## What the exercise asks
In the entries below, begin at the line that has "Image resolution: width=505" and stop after the line that has "Image resolution: width=775"; output those lines exactly, leaving out pictures.

_ _ _

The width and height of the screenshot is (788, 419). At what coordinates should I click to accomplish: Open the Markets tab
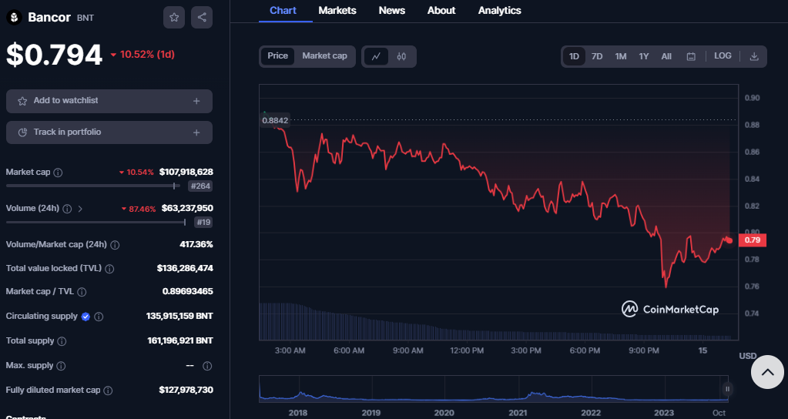(x=337, y=11)
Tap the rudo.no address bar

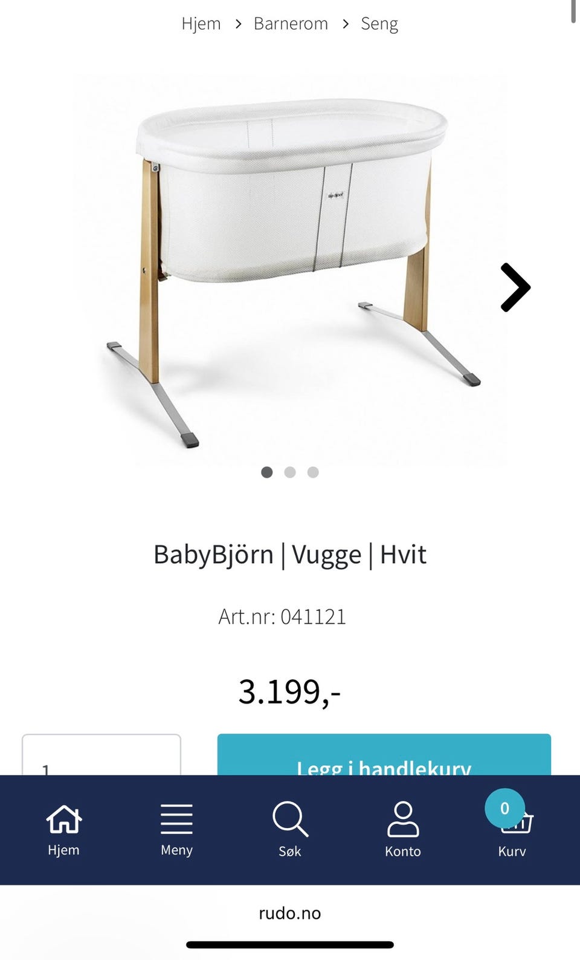coord(290,913)
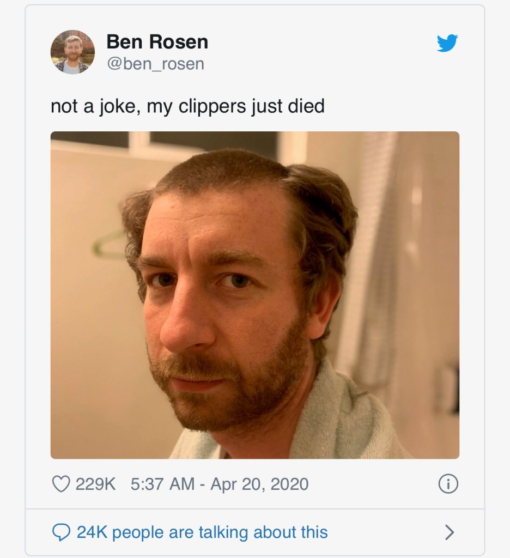The height and width of the screenshot is (558, 510).
Task: Open "24K people are talking about this"
Action: click(x=202, y=532)
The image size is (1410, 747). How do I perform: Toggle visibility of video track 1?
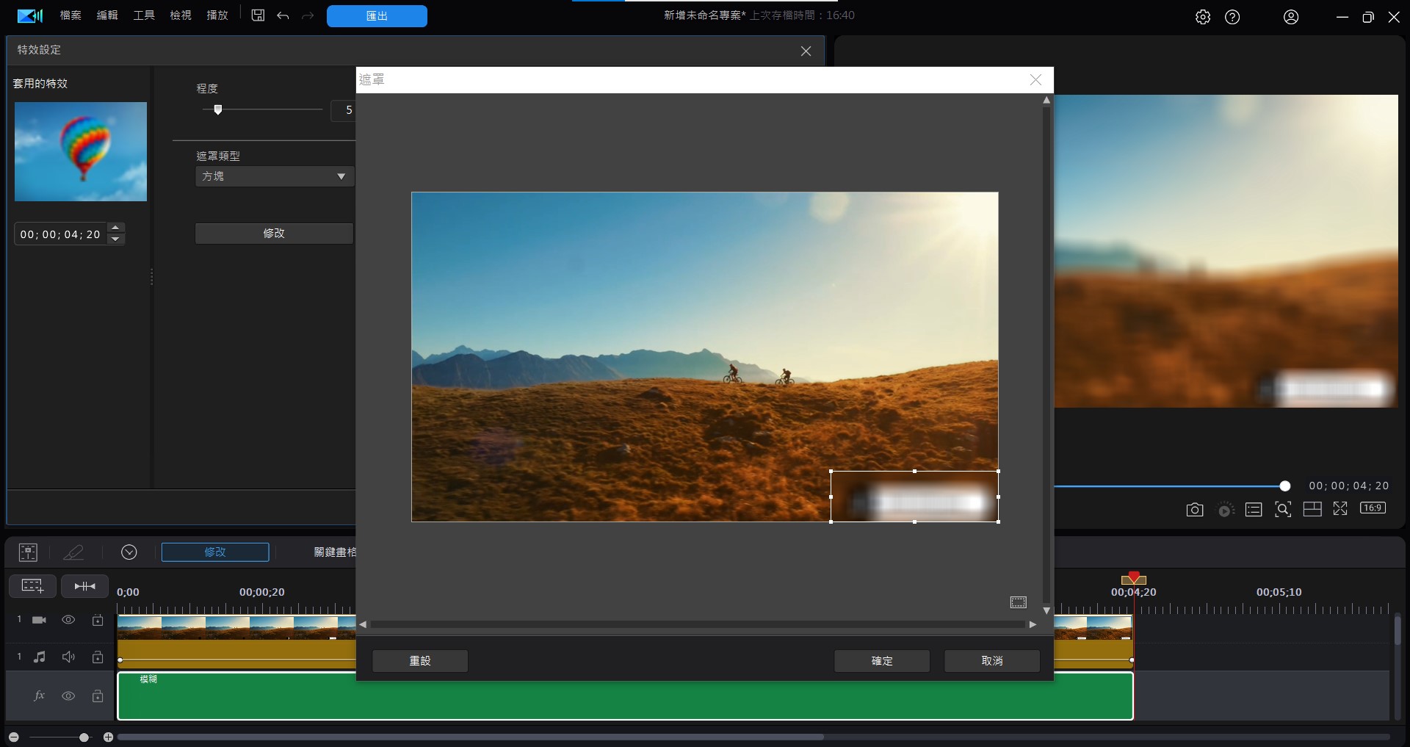(68, 620)
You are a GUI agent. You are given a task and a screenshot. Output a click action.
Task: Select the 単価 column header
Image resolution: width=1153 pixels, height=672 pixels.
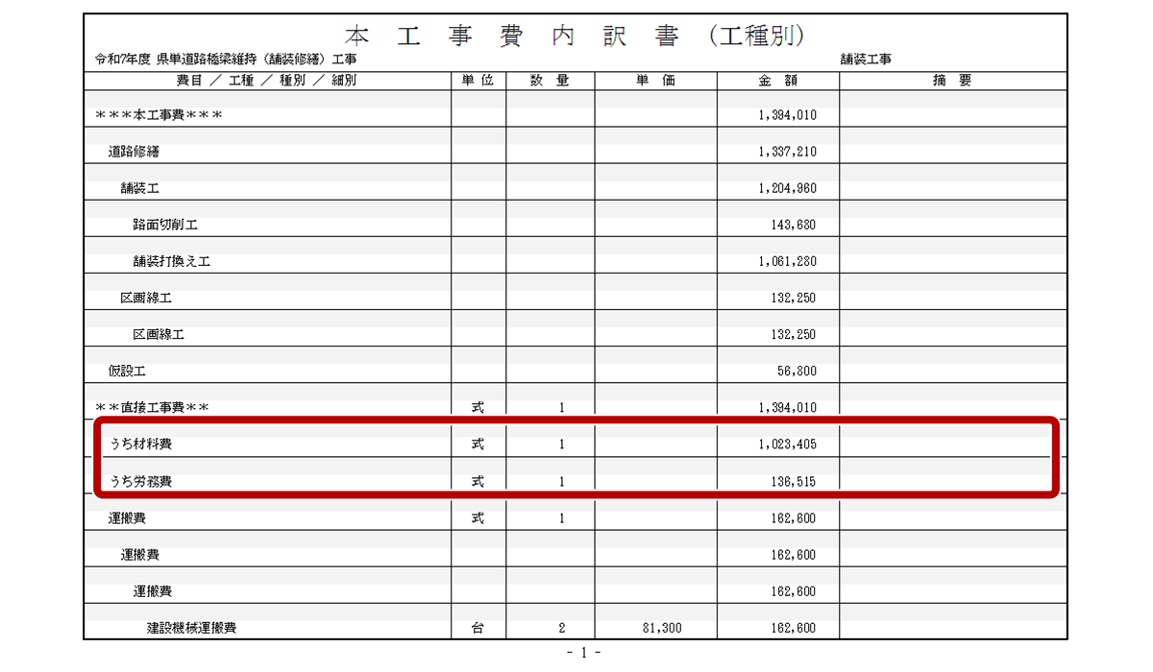click(655, 81)
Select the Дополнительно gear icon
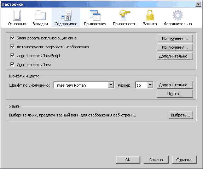 point(178,15)
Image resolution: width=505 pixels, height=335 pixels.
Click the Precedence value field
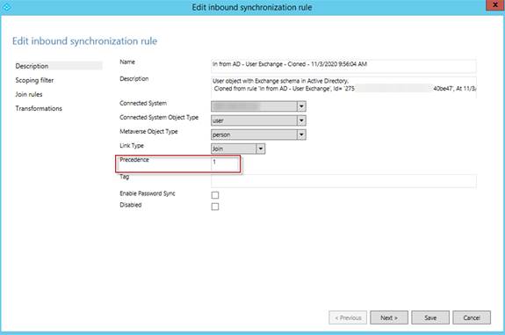click(225, 164)
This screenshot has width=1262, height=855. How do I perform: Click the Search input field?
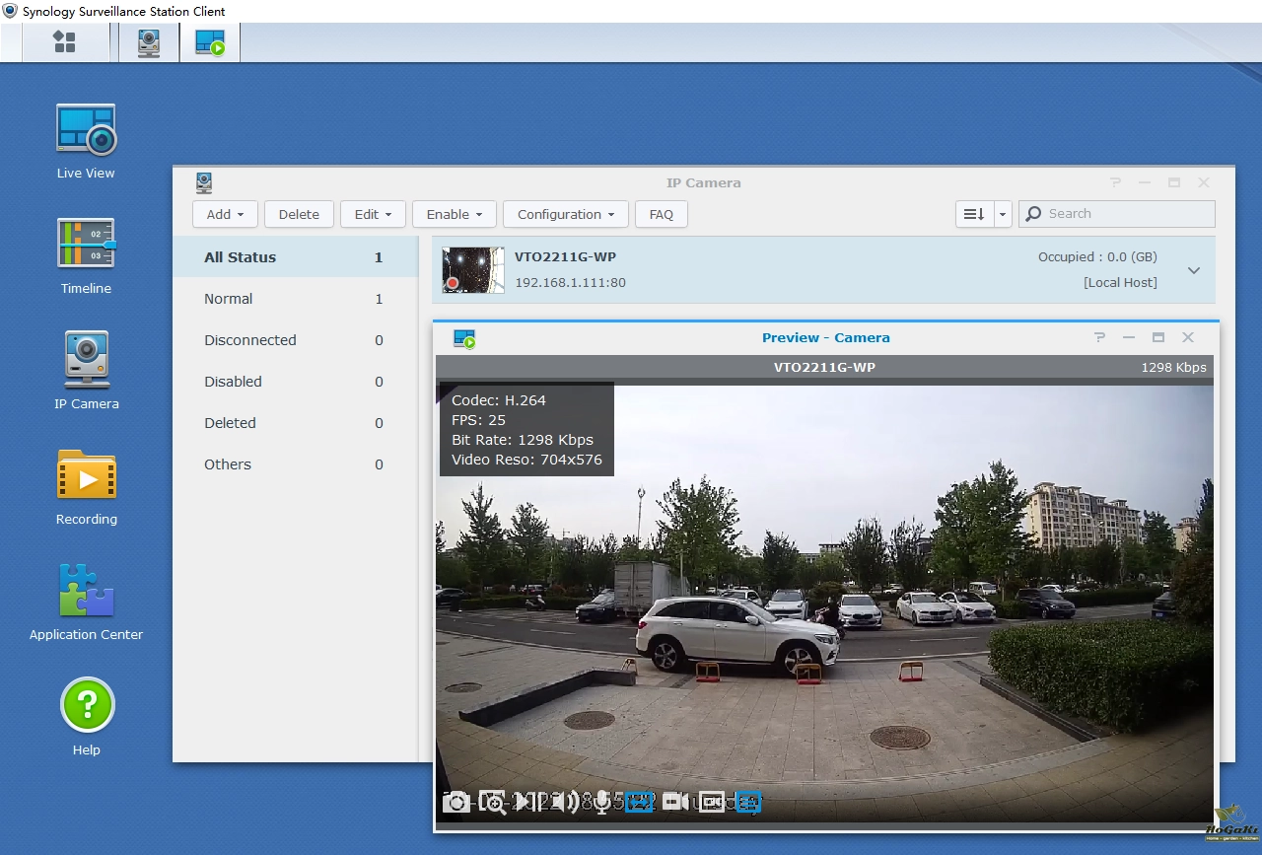(x=1126, y=214)

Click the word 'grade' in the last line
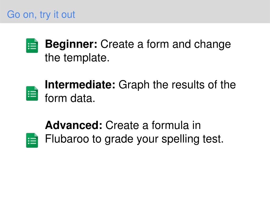pos(119,139)
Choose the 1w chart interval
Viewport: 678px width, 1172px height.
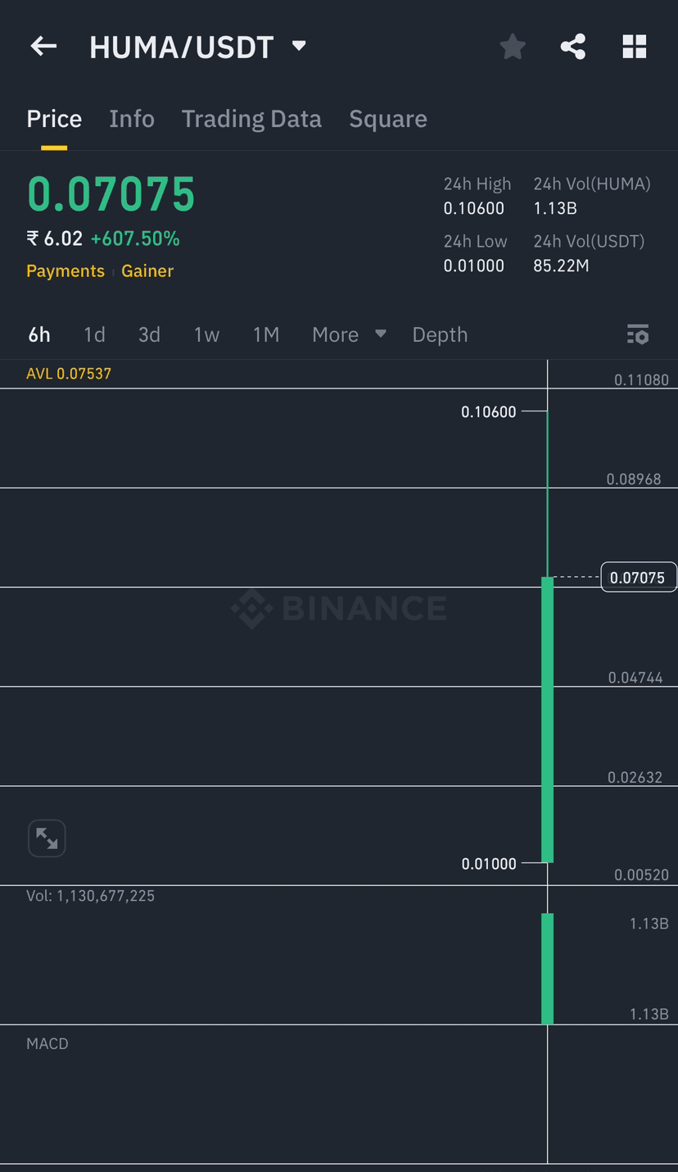pos(206,334)
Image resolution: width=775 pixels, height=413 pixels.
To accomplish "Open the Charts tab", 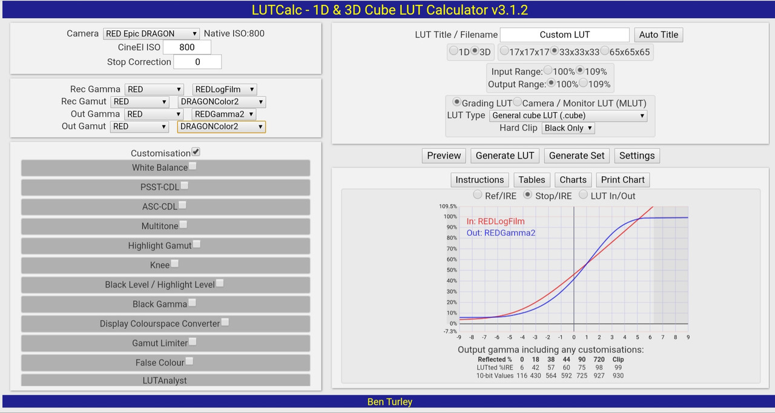I will [x=573, y=180].
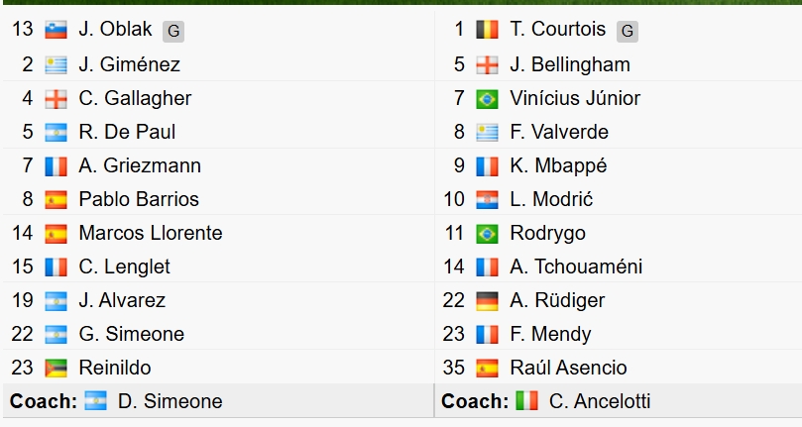Open Raúl Asencio's player page

click(568, 368)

_ _ _

## Problem solution
Image resolution: width=505 pixels, height=335 pixels.
Click the Precedence value field
click(225, 164)
This screenshot has width=1262, height=855. How do I perform: Click the Search input field?
(x=1126, y=214)

Click the word 'grade' in the last line
pos(119,139)
Choose the 1w chart interval
Viewport: 678px width, 1172px height.
pos(206,334)
Image resolution: width=775 pixels, height=413 pixels.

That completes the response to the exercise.